Can you pull out, character for character, the stretch of the items below from the very start through the line containing "(1342, 84)."?

--------------------

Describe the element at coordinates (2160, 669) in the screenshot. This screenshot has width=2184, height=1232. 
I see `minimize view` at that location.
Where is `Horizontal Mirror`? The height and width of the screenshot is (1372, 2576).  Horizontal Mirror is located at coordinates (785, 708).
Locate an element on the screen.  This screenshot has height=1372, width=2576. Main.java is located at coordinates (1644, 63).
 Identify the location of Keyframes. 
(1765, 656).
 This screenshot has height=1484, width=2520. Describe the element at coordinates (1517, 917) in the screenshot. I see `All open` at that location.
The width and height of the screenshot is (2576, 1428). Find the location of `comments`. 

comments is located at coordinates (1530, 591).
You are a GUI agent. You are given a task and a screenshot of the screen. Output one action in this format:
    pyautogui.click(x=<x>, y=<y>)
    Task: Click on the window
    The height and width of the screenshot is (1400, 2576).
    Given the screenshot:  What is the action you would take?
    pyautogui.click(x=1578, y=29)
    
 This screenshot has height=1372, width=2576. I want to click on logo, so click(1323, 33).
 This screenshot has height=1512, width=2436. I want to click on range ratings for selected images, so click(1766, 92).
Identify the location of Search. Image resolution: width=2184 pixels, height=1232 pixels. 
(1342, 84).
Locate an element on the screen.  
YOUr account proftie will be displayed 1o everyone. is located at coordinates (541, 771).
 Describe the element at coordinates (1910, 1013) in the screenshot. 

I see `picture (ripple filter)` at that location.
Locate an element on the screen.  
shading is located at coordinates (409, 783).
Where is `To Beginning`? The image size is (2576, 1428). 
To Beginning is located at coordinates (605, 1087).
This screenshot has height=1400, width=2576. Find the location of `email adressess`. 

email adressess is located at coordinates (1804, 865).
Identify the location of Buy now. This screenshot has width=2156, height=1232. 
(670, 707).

--------------------

* **RESULT OF THIS TASK**
Describe the element at coordinates (2160, 669) in the screenshot. This screenshot has width=2184, height=1232. 
I see `minimize view` at that location.
Where is `Horizontal Mirror`? The height and width of the screenshot is (1372, 2576).  Horizontal Mirror is located at coordinates (785, 708).
Locate an element on the screen.  This screenshot has height=1372, width=2576. Main.java is located at coordinates (1644, 63).
 Identify the location of Keyframes. 
(1765, 656).
 This screenshot has height=1484, width=2520. Describe the element at coordinates (1517, 917) in the screenshot. I see `All open` at that location.
The width and height of the screenshot is (2576, 1428). Find the location of `comments`. 

comments is located at coordinates (1530, 591).
You are a GUI agent. You are given a task and a screenshot of the screen. Output one action in this format:
    pyautogui.click(x=<x>, y=<y>)
    Task: Click on the window
    The height and width of the screenshot is (1400, 2576).
    Given the screenshot:  What is the action you would take?
    pyautogui.click(x=1578, y=29)
    
 This screenshot has height=1372, width=2576. I want to click on logo, so click(1323, 33).
 This screenshot has height=1512, width=2436. I want to click on range ratings for selected images, so click(1766, 92).
Identify the location of Search. Image resolution: width=2184 pixels, height=1232 pixels. 
(1342, 84).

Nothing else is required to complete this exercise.